On October 9, 2002, the state court, per Judge Peter J. O'Brien, Pennsylvania Court of Common Pleas, issued a decision and order granting Maione's motion to the extent of amending the caption in the state court action to rename the defendant as "Greenway Center, Inc. as successor in interest to Winco Acquisitions, Inc." Because the crucial issue presented in the present appeal is the effect of this decision on the issue raised in this action — i.e., whether, under Pennsylvania law, GCI is a successor in interest to Winco and therefore responsible for its liabilities and entitled to rights under its insurance contract, Judge O'Brien's decision merits a detailed discussion.

In the "Findings of Fact" section of his opinion, Judge O'Brien stated that the facility to which Willet was admitted was, "both prior to the admission of Plaintiff's decedent and through the current date ... identified and operated as `Greenway Center.'" He further found that, in the fall of 1998, Winco submitted a Debtor's Plan of Reorganization to the United States Bankruptcy Court for the Middle District of Pennsylvania. The opinion then quotes the following provision contained in the Plan, adding emphasis as below:

Class 5 — Equity Security Holders. An Equity Security Holder is a party which has equity or an investment interest in the Debtor. With respect to the herein Chapter 11 case, the Equity Security Holders are the shareholders. This class is impaired, and shall surrender ownership in the debtor corporation upon confirmation. THIS PLAN WILL NOT VIOLATE THE ABSOLUTE PRIORITY RULE BECAUSE THE SHAREHOLDERS ARE NOT RETAINING THEIR STOCK AND ALL STOCK SHALL BE VESTED IN GREENWAY CENTER, INC. See 11 U.S.C. Section 1129(b).
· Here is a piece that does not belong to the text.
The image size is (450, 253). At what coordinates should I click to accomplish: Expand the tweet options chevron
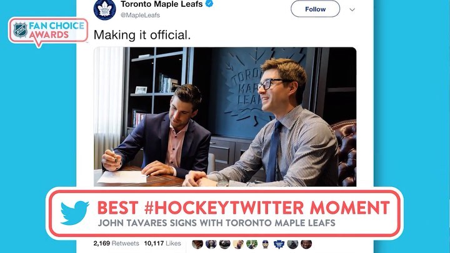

Judge O'Brien also found that the attorney who had executed the Debtor's Plan of Reorganization on behalf of Winco had specifically represented to the Bankruptcy Court that all of the stock of Winco Acquisition, Inc. would be vested in Greenway Center, Inc. Apparently based upon the foregoing, Judge O'Brien concluded that "Greenway Center, Inc. was set up to assume the stock from Winco Acquisition, Inc. when the bankruptcy was closed, and to act as its successor in operating the facility in Henryville."

The "Discussion" portion of Judge O'Brien's decision consists, in pertinent part, of the following:

In the case at bar, it is apparent that Greenway Center, Inc. is the successor in interest to Winco Acquisition, Inc. by virtue of the Reorganization Plan confirmed by the Bankruptcy Court. It is further evident that the initial process was served on the appropriate representative of either or both corporate entities and there is no prejudice to any party in allowing this action to continue. As the Supreme Court observed in Paulish v. Bakaitis, supra:

Since from the record it is clear that the same Bertocci business enterprise was involved throughout, there is here no substitution of parties, but the correction of the designation under which the...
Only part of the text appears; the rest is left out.